LCM
LCM Type Specification Language

The usage and features of the LCM type language.

Introduction

In addition to providing a set of communications primitives, LCM includes utilities for generating platform-independent marshalling and unmarshalling functions for user-defined data types. It is similar to XDR, though it is written with greater type safety in mind, and with the goal of first-class support for a variety of languages including C, Java, and Python. This document describes the data marshalling facility; the communications facility is described elsewhere. Note that it is possible to use the data marshalling features of LCM independently of LCM's communication facilities.

Design Goals

The primary design goals of the LCM marshalling facility are:

The current version of LCM achieves these goals with only a few compromises. In some cases, a least-common-denominator approach was used to ensure that all platforms supported the features provided by LCM.

Type Specifications

Type specifications are contained in files with an ".lcm" file type. They are conventionally named in lower case with underscores between words: e.g., the type "wind_speed_t" is defined in the file "wind_speed_t.lcm". The utility lcm-gen converts an LCM type specification into a language-dependent implementation.

Structs

LCM structs are compound types consisting of other types.
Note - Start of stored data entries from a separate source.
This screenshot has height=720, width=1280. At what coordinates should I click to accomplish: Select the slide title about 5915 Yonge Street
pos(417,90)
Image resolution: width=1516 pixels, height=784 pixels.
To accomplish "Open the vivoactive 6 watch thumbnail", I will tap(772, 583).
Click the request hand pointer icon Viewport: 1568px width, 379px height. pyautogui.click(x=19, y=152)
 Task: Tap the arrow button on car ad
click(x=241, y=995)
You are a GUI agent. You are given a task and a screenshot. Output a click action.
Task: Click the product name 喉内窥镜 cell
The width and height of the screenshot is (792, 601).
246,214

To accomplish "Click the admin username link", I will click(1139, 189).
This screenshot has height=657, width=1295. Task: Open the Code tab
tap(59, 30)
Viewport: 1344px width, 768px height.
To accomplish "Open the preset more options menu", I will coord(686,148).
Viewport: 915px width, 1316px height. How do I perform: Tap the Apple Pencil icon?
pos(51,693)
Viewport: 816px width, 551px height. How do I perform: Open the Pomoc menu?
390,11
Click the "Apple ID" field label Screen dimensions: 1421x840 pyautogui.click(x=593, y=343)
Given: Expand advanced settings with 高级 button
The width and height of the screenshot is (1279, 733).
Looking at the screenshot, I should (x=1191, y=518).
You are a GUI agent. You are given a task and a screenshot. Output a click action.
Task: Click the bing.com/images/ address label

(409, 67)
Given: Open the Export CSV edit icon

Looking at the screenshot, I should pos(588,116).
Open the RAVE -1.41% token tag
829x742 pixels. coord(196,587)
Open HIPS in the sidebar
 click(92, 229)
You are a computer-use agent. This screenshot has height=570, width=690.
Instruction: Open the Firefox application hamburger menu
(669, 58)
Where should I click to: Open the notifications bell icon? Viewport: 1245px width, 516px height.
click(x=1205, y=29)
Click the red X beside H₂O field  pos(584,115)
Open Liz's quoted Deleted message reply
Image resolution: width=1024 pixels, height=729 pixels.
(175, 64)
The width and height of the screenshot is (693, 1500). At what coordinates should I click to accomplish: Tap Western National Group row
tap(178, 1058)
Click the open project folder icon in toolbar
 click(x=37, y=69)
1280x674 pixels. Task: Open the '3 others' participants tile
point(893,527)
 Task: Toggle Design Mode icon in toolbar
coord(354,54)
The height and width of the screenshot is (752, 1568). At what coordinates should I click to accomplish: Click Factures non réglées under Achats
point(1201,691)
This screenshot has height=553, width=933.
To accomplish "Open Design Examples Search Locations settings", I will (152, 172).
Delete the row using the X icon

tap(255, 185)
We begin with a simple struct named "temperature_t" that contains a 64 bit integer named "utime" and a 64 bit floating point number named "degCelsius". Two types of comments are also illustrated.

1 struct temperature_t
2 {
3  int64_t utime; // Timestamp, in microseconds
4 
5  /* Temperature in degrees Celsius. A "float" would probably
6  * be good enough, unless we're measuring temperatures during
7  * the big bang. Note that the asterisk on the beginning of this
8  * line is not syntactically necessary, it's just pretty.
9  */
10  double degCelsius;
11 }

This declaration must appear in a file named temperature_t.lcm.

LCM types do not contain pointers (but arrays are supported, see below): this eliminates the possibility of circular references.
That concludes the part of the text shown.